WORK TASK: Leave the pictures out, and print everything else in the records exactly.

INPUT MATERIAL:
>>
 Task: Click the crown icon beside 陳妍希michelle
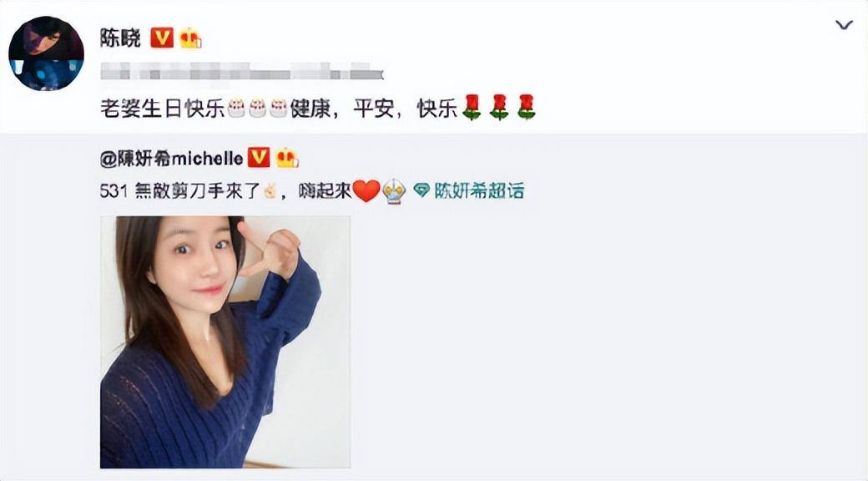(287, 158)
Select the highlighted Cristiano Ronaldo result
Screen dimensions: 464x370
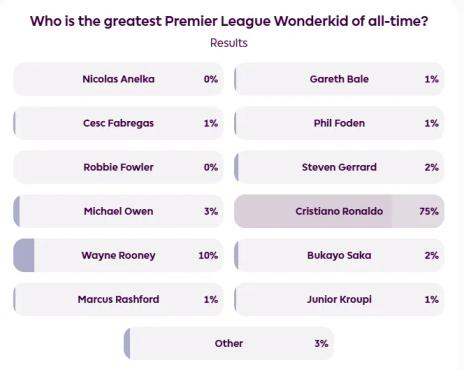(339, 211)
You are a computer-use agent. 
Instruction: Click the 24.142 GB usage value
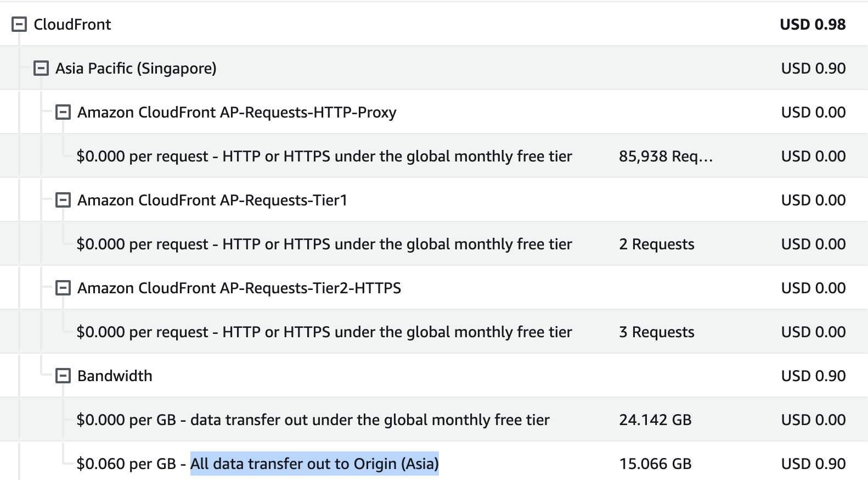click(655, 420)
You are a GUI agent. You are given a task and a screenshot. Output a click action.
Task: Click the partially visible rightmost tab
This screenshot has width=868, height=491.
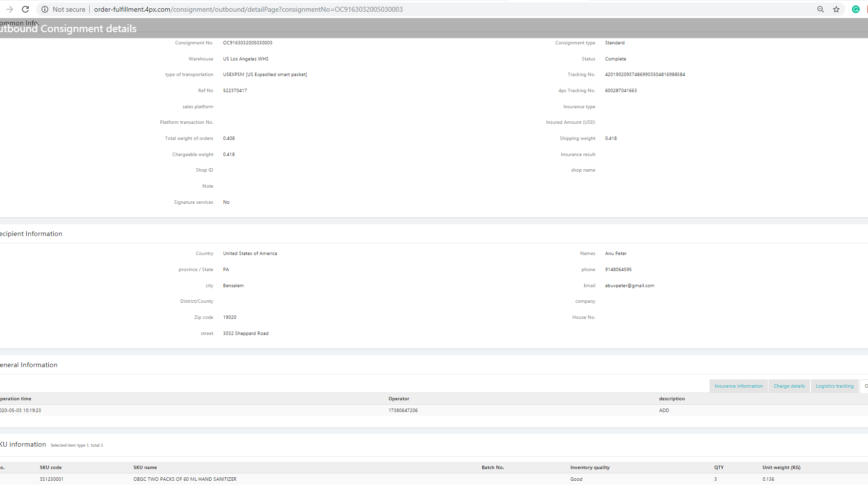coord(865,386)
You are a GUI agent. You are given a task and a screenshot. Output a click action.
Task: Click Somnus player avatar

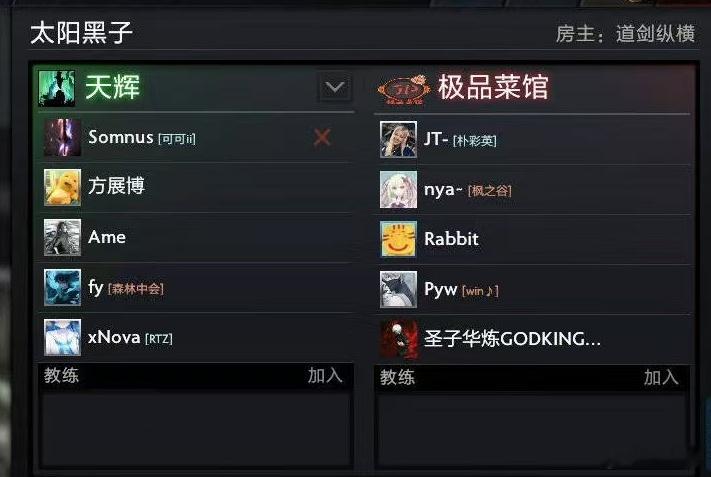(63, 137)
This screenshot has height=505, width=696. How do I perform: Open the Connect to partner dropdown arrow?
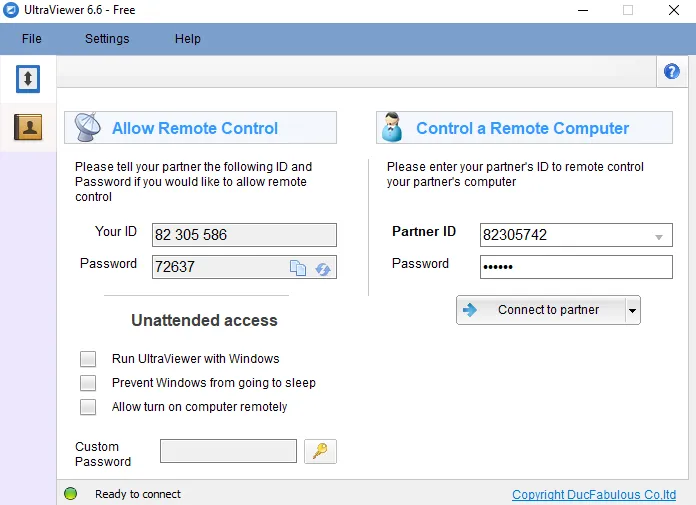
<<
REPLY:
 Task: Click the crown icon beside 陳妍希michelle
(287, 158)
Select the highlighted Cristiano Ronaldo result
Screen dimensions: 464x370
(339, 211)
You are a computer-use agent. 
Instruction: Click the 24.142 GB usage value
click(655, 420)
You are a GUI agent. You are given a task and a screenshot. Output a click action.
Task: Click the partially visible rightmost tab
This screenshot has width=868, height=491.
coord(865,386)
You are a GUI agent. You are given a task and a screenshot. Output a click action.
Task: Click Somnus player avatar

(63, 137)
This screenshot has height=505, width=696. How do I perform: Open the Connect to partner dropdown arrow?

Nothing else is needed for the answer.